A second focus is on enhancing technology transfer efforts at both campuses. This is not a new topic and has been the subject of numerous announcements and initiatives over the past two decades. Spin-off companies resulting from discoveries made at research universities have been key drivers of the economy in a number of regions of the country. Think Silicon Valley in California, the Research Triangle in North Carolina, or the Route 128 corridor in Massachusetts.
Accelerating Maryland’s technology transfer portfolio would be a major boost for the state’s economy and is, in fact, essential to the state’s ability to be competitive in the global economy. Moving beyond previous talk on the subject will require simplifying state and university procedures, providing expertise in areas such as patent law, and creating an environment that is much more supportive of entrepreneurial activities.
When I asked UMB President Jay Perman why this current round of technology transfer aspirations was different from earlier ones, his response was that you now have two presidents (he and UMCP President Wallace Loh) who are committed to the goal. That should go a long way and could be the most significant outcome from the strategic alliance.
Another specific initiative described last week is increased collaboration and an expanded presence by both campuses at Shady Grove in Montgomery County. There are already researchers from both UMB and UMCP at the Institute for Biotechnology and Bioscience Research, but that program has no connection to the current education offerings at Shady Grove.
With the director of the institute about to retire, the plan is to hire a dean to oversee a broader array of research and educational efforts there. As with a number of the pieces of the strategic alliance, the actual outcomes will depend on how plans are implemented, whether the necessary resources can be acquired, and whether the initial enthusiasm is maintained.
Somewhat lost in the coverage of the announcement about Shady Grove is the UMB plan to explore developing a medical campus at that location. Whether that ends up being an opportunity for medical students to spend their third and fourth years there or whether a full four-year program is offered is not likely to be settled for some time.
Close working relationships
When Perman described the process by which the strategic alliance agreement was worked out, he emphasized the close working relationships that had developed between senior leaders from both campuses. He specifically included getting to know and work with Loh as one of the benefits of the process.
Those relationships may be even more important that any of the specific initiatives that were announced last week. If the goal is to achieve greater collaboration, particularly in cutting-edge research fields, that is most likely to develop as faculty from the two campuses get to know each other better and to work on specific areas of interest.
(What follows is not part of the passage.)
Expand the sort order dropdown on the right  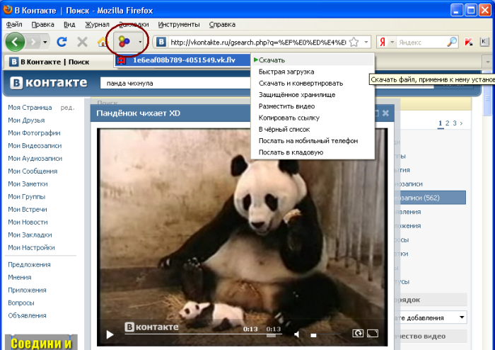click(461, 317)
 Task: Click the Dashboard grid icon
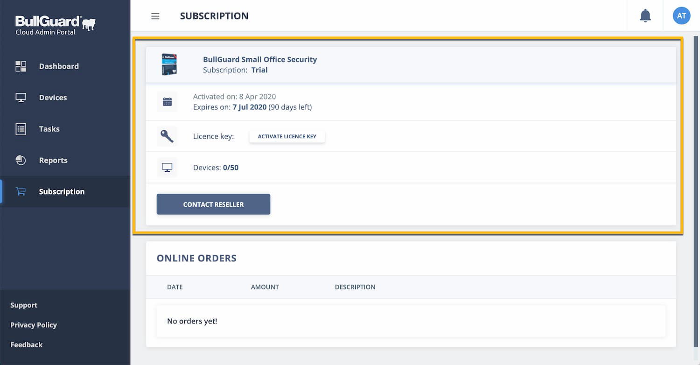21,66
Perman mentioned bioinformatics — the use of sophisticated computer technology to analyze large volumes of data in the fields of biology and medicine — as a field in which both UMB and UMCP have substantial expertise and in which there is enormous national interest.
That’s a great example, but there are undoubtedly others that no one has thought of yet.
Will we look back on the announcement about the strategic alliance as a pivotal moment in the history of higher education in Maryland as well is in the state’s global competitiveness? It’s way too early to know because all of the real work still remains to be done. Still, it certainly looks like an important step in the right direction.